Winglets could bring operational benefits to the Boeing 747-200F.

Guy Norris/SEATTLE

Aviation Partners, a Seattle-based modification company specialising in advanced winglet designs, is developing a lightweight winglet for the Boeing 747-200F. The company predicts that the revised wing could yield a 7% cruise-drag reduction, among other operational benefits. The company bases its predictions on performance data gathered from flight tests on the Gulfstream II, modified with a scaled version of the same winglet design. Kim Frinell, director of engineering, says: "Freight operators are very sensitive to cost. If you can save these guys fuel, then you're making sense to them."

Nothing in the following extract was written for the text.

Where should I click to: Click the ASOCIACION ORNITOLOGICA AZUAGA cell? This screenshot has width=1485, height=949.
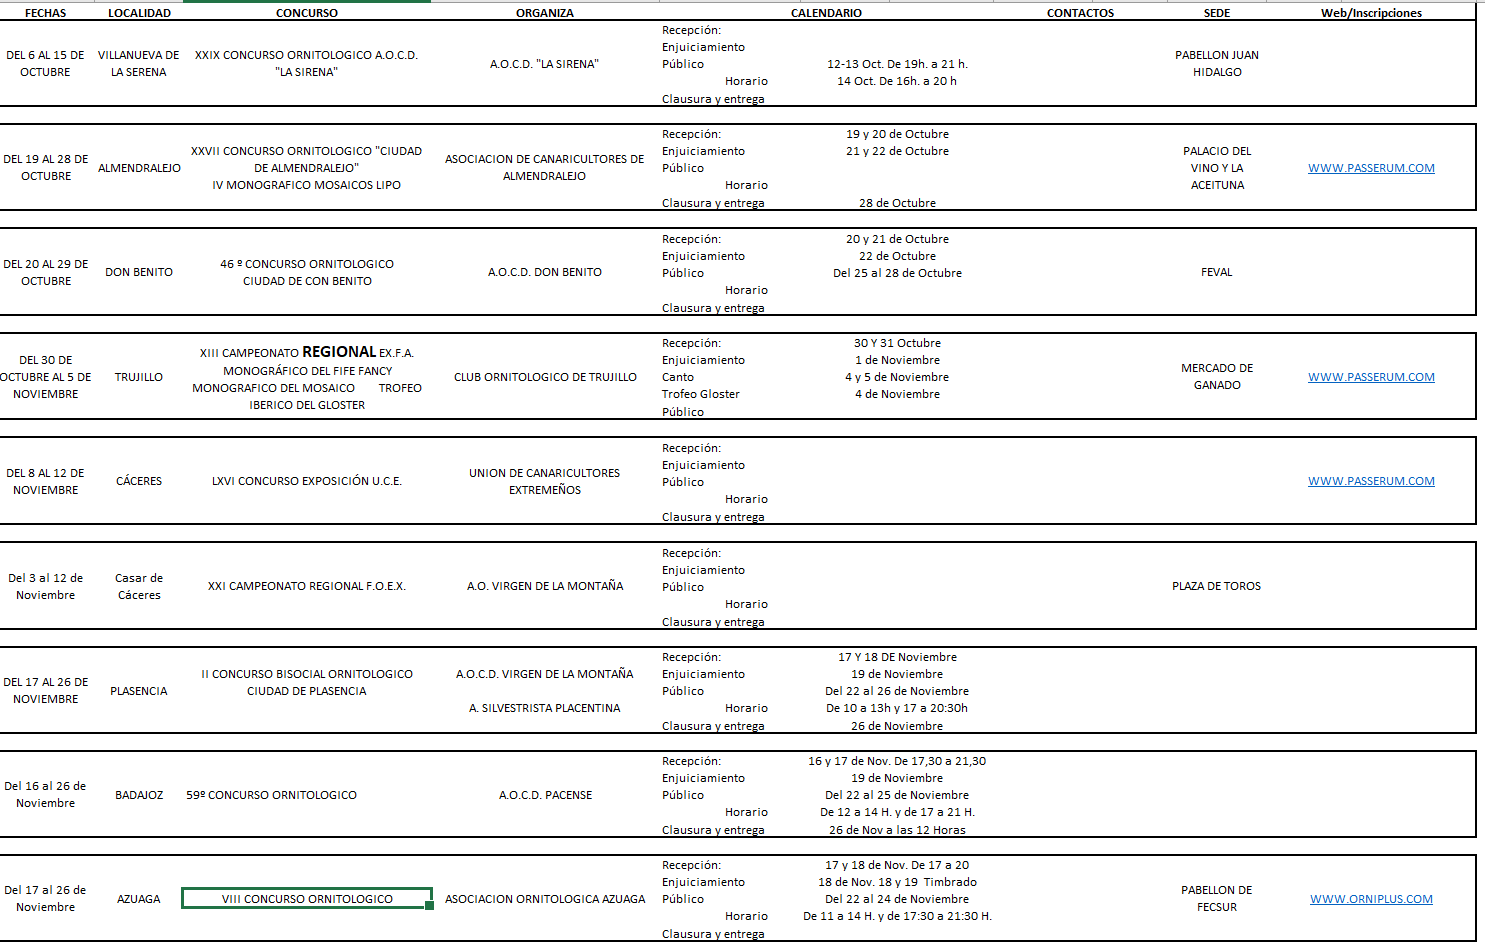pos(545,899)
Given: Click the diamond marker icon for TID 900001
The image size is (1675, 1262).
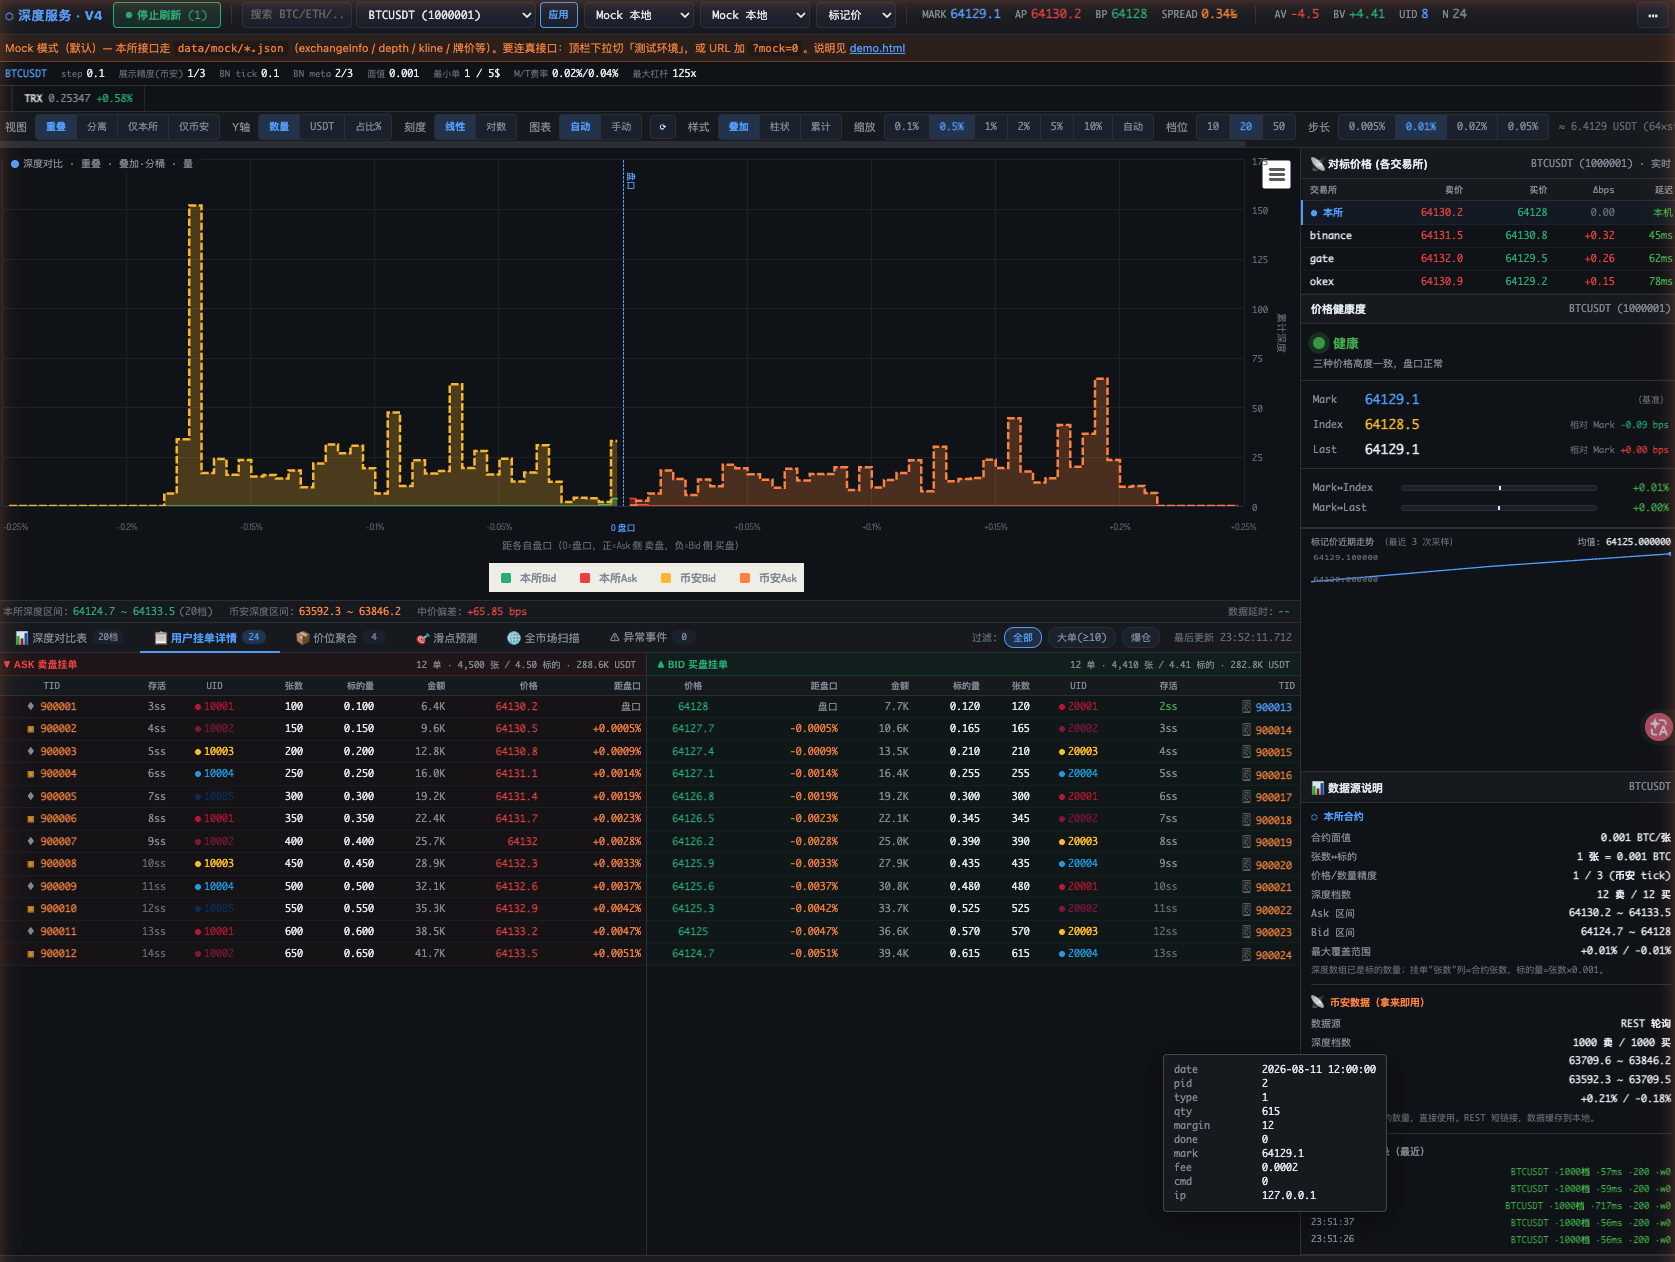Looking at the screenshot, I should [x=31, y=706].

Company president Joe Clark estimates that the overall benefits would produce fuel savings of around $1 million a year per aircraft for a typical 747-200F operator. The economic trade-offs include a 1h endurance increase, or additional payload. "In our experiences with business-jet operations it's been like having a 30-35kt [55-65km/h] permanent tailwind. This technology deserves to be....on the 747, where it would make a dramatic difference," he says.

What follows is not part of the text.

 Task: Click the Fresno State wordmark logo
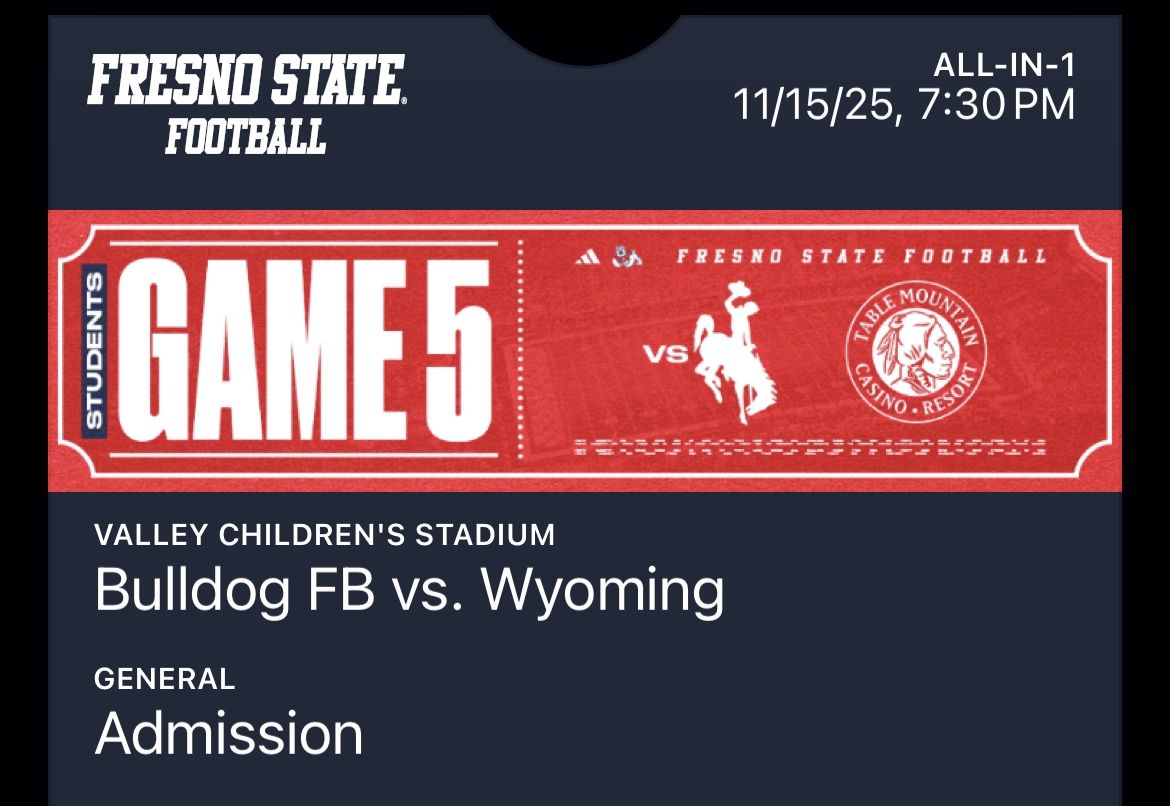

The fuel-saving potential "...would allow operators to be more flexible". On a typical transpacific mission, for example, they could opt to use the benefit for longer range and overfly some fuel stops. Alternatively, they could choose instead to land at the refuelling stop and consume less fuel getting there. Fuel could be traded for a larger payload, or a reduced take-off weight, because of a reduced fuel load.

The proposed winglets would be directly scaled up from the units now fitted to more than 30 modified GIIs. The composite device would measure 4.4m in height and add around 3.3m to the overall span. Unlike the current 2m-high winglets on the production 747-400 and -400F, which yield a 3% range improvement, the Aviation Partners design is a high-aspect-ratio "blended winglet."

This differs from most conventional winglets in being more slender, with a high ratio of height to average chord. In addition, the blended transition geometry between the blended winglet and the wing is smoother than that of other "add-on" designs. The Aviation Partners winglet has a large transition radius coupled with a gradual change in chord. The company believes that this helps achieve optimum aerodynamic loading, and cuts induced drag, by avoiding unwanted concentrations of trailing vortices. The result, according to Aviation Partners, is a 60% increase in effectiveness over that of other winglets.

OTHER OBJECTIVES

Other design objectives laid out in the company's proposal to Boeing and -200F operators include a second-segment-climb weight-limit improvement of 4.5% and a reduced time to initial cruise altitude. This would be of considerable benefit to long-range freight haulers, which are often "trapped" at lower altitudes for long periods on busy routes to and from Asia.

Aviation Partners also predicts a 2,000ft (600m) higher cruise altitude at all weights and an increase in long-range cruise of about Mach 0.01. The winglet modification would also yield a 15% improvement in climb gradient at maximum landing weight, and a reduction in balanced field length of around 150m.

Frinell, says that the -200F test programme will be based directly on the GII effort. "We'll do back-to-back and before-and-after testing, to quantify the performance benefits," he says. The test programme will also be used to confirm predictions that wing strength needs enhancing in selected areas to offset the increased bending moment induced by the winglets.

Aviation Partners is talking to Boeing about assisting directly with a test programme, which it is targeting for the fourth quarter of 1996. "We certainly hope that we can work directly with Boeing on this," comments Clark, who does not see the development as a conflict of interests. "We make the economic life of the aircraft more productive - we don't necessarily extend its economic life."

Outline proposals have been sent to all -200F operators, including Cargolux and Atlas. Aviation Partners sees a potential market for around 50 aircraft, a figure which could grow as the number of -200 conversions increases. The outline cost per shipset of winglets is expected to be around $1.5 million.